The request parameter can be optionally signed with the application secret. The JWT should be constructed according to the following example:

JWT: "header" :
  "alg": "HS256",
  "typ": "JWT"
"body" : 
  "aud": "{envId}/as",
  "iss": "{applicationId}",
  "pi.template": {
    "name": "{templateName}",
    "variables": {
      "key1": "value1"
  "pi.clientContext": {
    "key2": "value2"

Supported parameters for an authorization request with a code grant are:

Property Description
acr_values A string that designates the names of the sign-on policies that are included in the authorization flow request. Options can include the PingOne predefined sign-on policies, Single_Factor and Multi_Factor, or any custom defined sign-on policy names.
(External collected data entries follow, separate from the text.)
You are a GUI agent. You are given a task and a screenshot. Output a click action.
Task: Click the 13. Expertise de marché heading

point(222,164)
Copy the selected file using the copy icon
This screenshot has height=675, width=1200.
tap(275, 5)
Sign-on policy names should be listed in order of preference, and they must be assigned to the application.
client_id A string that specifies the application’s UUID. This is a required property.
code_challenge A string that is computed from the code_verifier that is used in a Proof Key for Code Exchange (PKCE) authorization request. The length and character set requirements for the code_challenge string are documented in Section 4.1 of RFC7636. The computation for the code_challenge string is documented in Section 4.2 of RFC7636.
code_challenge_method A string that specifies the computation logic used to generate the code_challenge string. The token endpoint uses this method to verify the code_verifier for PKCE authorization requests. Options are: plain and S256.
login_hint A string that specifies a login identifier to pre-fill the Username field of the sign-on screen. The string can be the UUID of an existing user in the environment, which results in the look-up of the user’s username property, or it can be another string used to pre-fill the sign-on screen. The Username field of the sign-on screen does not pre-fill if (1) no string is provided as a hint, and (2) the OpenID Connect scope openid is not specified. In the flow response, if the login_hint value is a username, the value is returned in the flow response’s identifier attribute. If the login_hint is a UUID, and the look-up finds a user, the username value is returned in the identifier attribute. If a user is not found, the UUID is returned in the flow response’s identifier attribute.
mobileRequest An optional parameter used by PingID to manage devices.
max_age A string that specifies the maximum amount of time allowed (in seconds) since the user last authenticated. If the max_age value is exceeded, the user must re-authenticate. In addition, if the max_age value is set to 0 (max_age=0), this setting always requires the user to re-authenticate.
nonce A string that is used to associate a client session with a token to mitigate replay attacks. The value is passed through unmodified from the authentication request to the token. This is an optional property for authorization requests that return a code.
prompt A string that specifies whether the user is prompted to login for re-authentication. The prompt parameter can be used as a way to check for existing authentication, verifying that the user is still present for the current session. For prompt=none, the user is never prompted to login to re-authenticate, which can result in an error if authentication is required. For prompt=login, if time since last login is greater than the max-age, then the current session is stashed away in the flow state and treated in the flow as if there was no previous existing session. When the flow completes, if the flow’s user is the same as the user from the stashed away session, the stashed away session is updated with the new flow data and persisted (preserving the existing session ID). If the flow’s user is not the same as the user from the stashed away session, the stashed away session is deleted (logout) and the new session is persisted.
redirect_uri A string that specifies the URL that specifies the return entry point of the application. This is a required property.
request A JWT that enables OIDC/OAuth2 request parameters to be passed as a single, self-contained parameter. If the application’s supportUnsignedRequestObject property value is set to false, the JWT must be signed. Using a JWT enables integrity protection of parameters that are required for risk based authentication or privacy and consent use cases.
response_mode A string that specifies the mechanism for returning authorization response parameters from the authorization endpoint. This property specifies the pi.flow value to designate that the redirect_uri parameter is not required and authorization response parameters are encoded as a JSON object wrapped in a flow response and returned directly to the client with a 200 status.
response_type A string that specifies the code or token type returned by an authorization request. Options are token, id_token, and code. This is a required property.
scope A string that specifies permissions that determine the resources that the application can access. This parameter is not required, but it is needed to specify accessible resources.
state A string that specifies an optional parameter that is used to maintain state between the logout request and the callback to the endpoint specified by the post_logout_redirect_uri query parameter.